**Input rows**:
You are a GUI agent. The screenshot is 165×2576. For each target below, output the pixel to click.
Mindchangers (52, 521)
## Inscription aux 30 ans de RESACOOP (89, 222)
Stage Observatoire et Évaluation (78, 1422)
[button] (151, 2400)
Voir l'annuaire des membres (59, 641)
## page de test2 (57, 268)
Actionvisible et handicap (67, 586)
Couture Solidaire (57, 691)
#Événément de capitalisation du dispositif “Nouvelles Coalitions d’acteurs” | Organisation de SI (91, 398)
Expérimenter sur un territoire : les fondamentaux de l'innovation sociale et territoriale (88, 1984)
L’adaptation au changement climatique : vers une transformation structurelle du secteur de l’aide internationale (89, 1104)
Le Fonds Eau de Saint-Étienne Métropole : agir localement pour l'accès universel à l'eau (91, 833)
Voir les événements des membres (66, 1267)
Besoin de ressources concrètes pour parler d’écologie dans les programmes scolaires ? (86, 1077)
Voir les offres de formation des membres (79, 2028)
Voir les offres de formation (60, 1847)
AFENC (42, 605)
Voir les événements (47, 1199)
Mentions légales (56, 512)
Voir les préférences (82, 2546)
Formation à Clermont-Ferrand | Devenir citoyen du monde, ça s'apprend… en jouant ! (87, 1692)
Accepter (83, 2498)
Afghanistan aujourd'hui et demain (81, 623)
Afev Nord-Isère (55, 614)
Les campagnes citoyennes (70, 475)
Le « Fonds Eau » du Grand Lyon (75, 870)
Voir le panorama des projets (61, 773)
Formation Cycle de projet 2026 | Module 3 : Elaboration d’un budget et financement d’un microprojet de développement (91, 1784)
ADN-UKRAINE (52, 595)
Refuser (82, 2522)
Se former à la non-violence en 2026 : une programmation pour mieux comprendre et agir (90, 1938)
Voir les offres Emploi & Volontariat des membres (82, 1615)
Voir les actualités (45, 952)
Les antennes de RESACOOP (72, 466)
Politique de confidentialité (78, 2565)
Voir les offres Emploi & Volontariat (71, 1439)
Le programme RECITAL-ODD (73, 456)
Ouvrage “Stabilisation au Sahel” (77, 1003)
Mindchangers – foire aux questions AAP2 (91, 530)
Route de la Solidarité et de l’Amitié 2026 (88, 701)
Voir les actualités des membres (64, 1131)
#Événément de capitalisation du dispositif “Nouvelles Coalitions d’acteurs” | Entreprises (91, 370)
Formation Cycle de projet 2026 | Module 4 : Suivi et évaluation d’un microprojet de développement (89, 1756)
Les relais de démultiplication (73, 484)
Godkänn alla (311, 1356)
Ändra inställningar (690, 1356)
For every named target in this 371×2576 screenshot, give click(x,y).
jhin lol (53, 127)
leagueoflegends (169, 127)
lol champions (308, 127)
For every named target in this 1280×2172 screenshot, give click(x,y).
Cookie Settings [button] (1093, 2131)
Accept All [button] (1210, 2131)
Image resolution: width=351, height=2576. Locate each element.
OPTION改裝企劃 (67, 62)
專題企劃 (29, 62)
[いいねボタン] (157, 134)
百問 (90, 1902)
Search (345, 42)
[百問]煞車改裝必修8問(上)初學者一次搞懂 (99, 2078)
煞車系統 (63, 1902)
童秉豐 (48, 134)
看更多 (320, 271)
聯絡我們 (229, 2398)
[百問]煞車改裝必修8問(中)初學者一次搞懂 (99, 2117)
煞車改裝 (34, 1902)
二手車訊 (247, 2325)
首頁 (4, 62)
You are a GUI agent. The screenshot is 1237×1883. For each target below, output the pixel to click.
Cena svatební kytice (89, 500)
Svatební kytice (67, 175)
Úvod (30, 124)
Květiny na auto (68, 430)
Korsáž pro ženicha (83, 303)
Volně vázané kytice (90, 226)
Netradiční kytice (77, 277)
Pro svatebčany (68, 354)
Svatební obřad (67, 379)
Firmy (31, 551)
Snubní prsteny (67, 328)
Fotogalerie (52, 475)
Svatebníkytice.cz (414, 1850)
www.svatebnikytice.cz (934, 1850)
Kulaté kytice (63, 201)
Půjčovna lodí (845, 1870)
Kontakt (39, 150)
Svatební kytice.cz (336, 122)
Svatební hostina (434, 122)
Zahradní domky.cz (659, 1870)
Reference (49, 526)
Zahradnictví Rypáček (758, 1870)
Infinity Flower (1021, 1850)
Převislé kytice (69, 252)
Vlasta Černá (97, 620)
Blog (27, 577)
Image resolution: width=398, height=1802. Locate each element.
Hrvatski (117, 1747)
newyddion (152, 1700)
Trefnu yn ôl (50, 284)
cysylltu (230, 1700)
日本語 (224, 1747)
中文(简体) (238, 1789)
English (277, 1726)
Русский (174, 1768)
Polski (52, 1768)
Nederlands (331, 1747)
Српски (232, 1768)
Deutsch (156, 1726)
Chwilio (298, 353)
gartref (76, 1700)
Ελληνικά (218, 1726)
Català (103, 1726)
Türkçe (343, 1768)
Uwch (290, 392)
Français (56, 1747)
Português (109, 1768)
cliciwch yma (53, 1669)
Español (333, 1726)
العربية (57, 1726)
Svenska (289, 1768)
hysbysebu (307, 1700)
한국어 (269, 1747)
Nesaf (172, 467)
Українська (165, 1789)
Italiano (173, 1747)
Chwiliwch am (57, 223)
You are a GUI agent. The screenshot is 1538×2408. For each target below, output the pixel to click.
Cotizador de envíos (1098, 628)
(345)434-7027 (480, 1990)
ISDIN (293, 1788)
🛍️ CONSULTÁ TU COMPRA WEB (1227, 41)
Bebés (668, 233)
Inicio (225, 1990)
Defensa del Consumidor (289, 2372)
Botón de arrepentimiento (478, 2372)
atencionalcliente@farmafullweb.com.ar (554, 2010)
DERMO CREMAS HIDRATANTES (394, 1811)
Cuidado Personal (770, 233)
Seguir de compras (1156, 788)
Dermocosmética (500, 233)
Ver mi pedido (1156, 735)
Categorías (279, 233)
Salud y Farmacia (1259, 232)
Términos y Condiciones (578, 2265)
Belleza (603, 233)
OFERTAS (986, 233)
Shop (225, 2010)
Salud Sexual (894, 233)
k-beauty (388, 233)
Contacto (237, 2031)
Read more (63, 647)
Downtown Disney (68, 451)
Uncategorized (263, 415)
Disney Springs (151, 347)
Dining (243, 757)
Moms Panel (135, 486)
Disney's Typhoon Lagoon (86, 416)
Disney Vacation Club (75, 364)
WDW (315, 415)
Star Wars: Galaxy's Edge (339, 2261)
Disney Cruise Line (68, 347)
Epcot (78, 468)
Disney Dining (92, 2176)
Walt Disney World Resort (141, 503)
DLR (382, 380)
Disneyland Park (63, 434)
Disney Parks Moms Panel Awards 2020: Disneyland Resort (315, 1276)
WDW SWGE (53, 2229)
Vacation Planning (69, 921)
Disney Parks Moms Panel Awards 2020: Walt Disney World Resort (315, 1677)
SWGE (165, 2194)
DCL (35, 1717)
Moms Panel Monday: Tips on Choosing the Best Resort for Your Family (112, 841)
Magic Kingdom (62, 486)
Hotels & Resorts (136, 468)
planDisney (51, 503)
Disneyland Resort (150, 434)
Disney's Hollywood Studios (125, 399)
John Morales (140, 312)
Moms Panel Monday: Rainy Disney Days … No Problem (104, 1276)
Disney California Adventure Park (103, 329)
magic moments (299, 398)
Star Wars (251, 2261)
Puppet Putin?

**Instruction**: Turn all the entries above into a numbered list, and leave out any blank lines.

**The solution**:
1. You are a GUI agent. The screenshot is 165×2576. For each target below, output the pixel to click.
2. Mindchangers (52, 521)
3. ## Inscription aux 30 ans de RESACOOP (89, 222)
4. Stage Observatoire et Évaluation (78, 1422)
5. [button] (151, 2400)
6. Voir l'annuaire des membres (59, 641)
7. ## page de test2 (57, 268)
8. Actionvisible et handicap (67, 586)
9. Couture Solidaire (57, 691)
10. #Événément de capitalisation du dispositif “Nouvelles Coalitions d’acteurs” | Organisation de SI (91, 398)
11. Expérimenter sur un territoire : les fondamentaux de l'innovation sociale et territoriale (88, 1984)
12. L’adaptation au changement climatique : vers une transformation structurelle du secteur de l’aide internationale (89, 1104)
13. Le Fonds Eau de Saint-Étienne Métropole : agir localement pour l'accès universel à l'eau (91, 833)
14. Voir les événements des membres (66, 1267)
15. Besoin de ressources concrètes pour parler d’écologie dans les programmes scolaires ? (86, 1077)
16. Voir les offres de formation des membres (79, 2028)
17. Voir les offres de formation (60, 1847)
18. AFENC (42, 605)
19. Voir les événements (47, 1199)
20. Mentions légales (56, 512)
21. Voir les préférences (82, 2546)
22. Formation à Clermont-Ferrand | Devenir citoyen du monde, ça s'apprend… en jouant ! (87, 1692)
23. Accepter (83, 2498)
24. Afghanistan aujourd'hui et demain (81, 623)
25. Afev Nord-Isère (55, 614)
26. Les campagnes citoyennes (70, 475)
27. Le « Fonds Eau » du Grand Lyon (75, 870)
28. Voir le panorama des projets (61, 773)
29. Formation Cycle de projet 2026 | Module 3 : Elaboration d’un budget et financement d’un microprojet de développement (91, 1784)
30. ADN-UKRAINE (52, 595)
31. Refuser (82, 2522)
32. Se former à la non-violence en 2026 : une programmation pour mieux comprendre et agir (90, 1938)
33. Voir les offres Emploi & Volontariat des membres (82, 1615)
34. Voir les actualités (45, 952)
35. Les antennes de RESACOOP (72, 466)
36. Politique de confidentialité (78, 2565)
37. Voir les offres Emploi & Volontariat (71, 1439)
38. Le programme RECITAL-ODD (73, 456)
39. Ouvrage “Stabilisation au Sahel” (77, 1003)
40. Mindchangers – foire aux questions AAP2 (91, 530)
41. Route de la Solidarité et de l’Amitié 2026 (88, 701)
42. Voir les actualités des membres (64, 1131)
43. #Événément de capitalisation du dispositif “Nouvelles Coalitions d’acteurs” | Entreprises (91, 370)
44. Formation Cycle de projet 2026 | Module 4 : Suivi et évaluation d’un microprojet de développement (89, 1756)
45. Les relais de démultiplication (73, 484)
46. Godkänn alla (311, 1356)
47. Ändra inställningar (690, 1356)
48. For every named target in this 371×2576 screenshot, give click(x,y).
49. jhin lol (53, 127)
50. leagueoflegends (169, 127)
51. lol champions (308, 127)
52. For every named target in this 1280×2172 screenshot, give click(x,y).
53. Cookie Settings [button] (1093, 2131)
54. Accept All [button] (1210, 2131)
55. Image resolution: width=351, height=2576. Locate each element.
56. OPTION改裝企劃 (67, 62)
57. 專題企劃 (29, 62)
58. [いいねボタン] (157, 134)
59. 百問 (90, 1902)
60. Search (345, 42)
61. [百問]煞車改裝必修8問(上)初學者一次搞懂 (99, 2078)
62. 煞車系統 (63, 1902)
63. 童秉豐 (48, 134)
64. 看更多 (320, 271)
65. 聯絡我們 (229, 2398)
66. [百問]煞車改裝必修8問(中)初學者一次搞懂 (99, 2117)
67. 煞車改裝 (34, 1902)
68. 二手車訊 (247, 2325)
69. 首頁 (4, 62)
70. You are a GUI agent. The screenshot is 1237×1883. For each target below, output the pixel to click.
71. Cena svatební kytice (89, 500)
72. Svatební kytice (67, 175)
73. Úvod (30, 124)
74. Květiny na auto (68, 430)
75. Korsáž pro ženicha (83, 303)
76. Volně vázané kytice (90, 226)
77. Netradiční kytice (77, 277)
78. Pro svatebčany (68, 354)
79. Svatební obřad (67, 379)
80. Firmy (31, 551)
81. Snubní prsteny (67, 328)
82. Fotogalerie (52, 475)
83. Svatebníkytice.cz (414, 1850)
84. www.svatebnikytice.cz (934, 1850)
85. Kulaté kytice (63, 201)
86. Půjčovna lodí (845, 1870)
87. Kontakt (39, 150)
88. Svatební kytice.cz (336, 122)
89. Svatební hostina (434, 122)
90. Zahradní domky.cz (659, 1870)
91. Reference (49, 526)
92. Zahradnictví Rypáček (758, 1870)
93. Infinity Flower (1021, 1850)
94. Převislé kytice (69, 252)
95. Vlasta Černá (97, 620)
96. Blog (27, 577)
97. Image resolution: width=398, height=1802. Locate each element.
98. Hrvatski (117, 1747)
99. newyddion (152, 1700)
100. Trefnu yn ôl (50, 284)
101. cysylltu (230, 1700)
102. 日本語 (224, 1747)
103. 中文(简体) (238, 1789)
104. English (277, 1726)
105. Русский (174, 1768)
106. Polski (52, 1768)
107. Nederlands (331, 1747)
108. Српски (232, 1768)
109. Deutsch (156, 1726)
110. Chwilio (298, 353)
111. gartref (76, 1700)
112. Ελληνικά (218, 1726)
113. Català (103, 1726)
114. Türkçe (343, 1768)
115. Uwch (290, 392)
116. Français (56, 1747)
117. Português (109, 1768)
118. cliciwch yma (53, 1669)
119. Español (333, 1726)
120. العربية (57, 1726)
121. Svenska (289, 1768)
122. hysbysebu (307, 1700)
123. 한국어 (269, 1747)
124. Nesaf (172, 467)
125. Українська (165, 1789)
126. Italiano (173, 1747)
127. Chwiliwch am (57, 223)
128. You are a GUI agent. The screenshot is 1538×2408. For each target below, output the pixel to click.
129. Cotizador de envíos (1098, 628)
130. (345)434-7027 (480, 1990)
131. ISDIN (293, 1788)
132. 🛍️ CONSULTÁ TU COMPRA WEB (1227, 41)
133. Bebés (668, 233)
134. Inicio (225, 1990)
135. Defensa del Consumidor (289, 2372)
136. Botón de arrepentimiento (478, 2372)
137. atencionalcliente@farmafullweb.com.ar (554, 2010)
138. DERMO CREMAS HIDRATANTES (394, 1811)
139. Cuidado Personal (770, 233)
140. Seguir de compras (1156, 788)
141. Dermocosmética (500, 233)
142. Ver mi pedido (1156, 735)
143. Categorías (279, 233)
144. Salud y Farmacia (1259, 232)
145. Términos y Condiciones (578, 2265)
146. Belleza (603, 233)
147. OFERTAS (986, 233)
148. Shop (225, 2010)
149. Salud Sexual (894, 233)
150. k-beauty (388, 233)
151. Contacto (237, 2031)
152. Read more (63, 647)
153. Downtown Disney (68, 451)
154. Uncategorized (263, 415)
155. Disney Springs (151, 347)
156. Dining (243, 757)
157. Moms Panel (135, 486)
158. Disney's Typhoon Lagoon (86, 416)
159. Disney Vacation Club (75, 364)
160. WDW (315, 415)
161. Star Wars: Galaxy's Edge (339, 2261)
162. Disney Cruise Line (68, 347)
163. Epcot (78, 468)
164. Disney Dining (92, 2176)
165. Walt Disney World Resort (141, 503)
166. DLR (382, 380)
167. Disneyland Park (63, 434)
168. Disney Parks Moms Panel Awards 2020: Disneyland Resort (315, 1276)
169. WDW SWGE (53, 2229)
170. Vacation Planning (69, 921)
171. Disney Parks Moms Panel Awards 2020: Walt Disney World Resort (315, 1677)
172. SWGE (165, 2194)
173. DCL (35, 1717)
174. Moms Panel Monday: Tips on Choosing the Best Resort for Your Family (112, 841)
175. Magic Kingdom (62, 486)
176. Hotels & Resorts (136, 468)
177. planDisney (51, 503)
178. Disneyland Resort (150, 434)
179. Disney's Hollywood Studios (125, 399)
180. John Morales (140, 312)
181. Moms Panel Monday: Rainy Disney Days … No Problem (104, 1276)
182. Disney California Adventure Park (103, 329)
183. magic moments (299, 398)
184. Star Wars (251, 2261)
185. Puppet Putin?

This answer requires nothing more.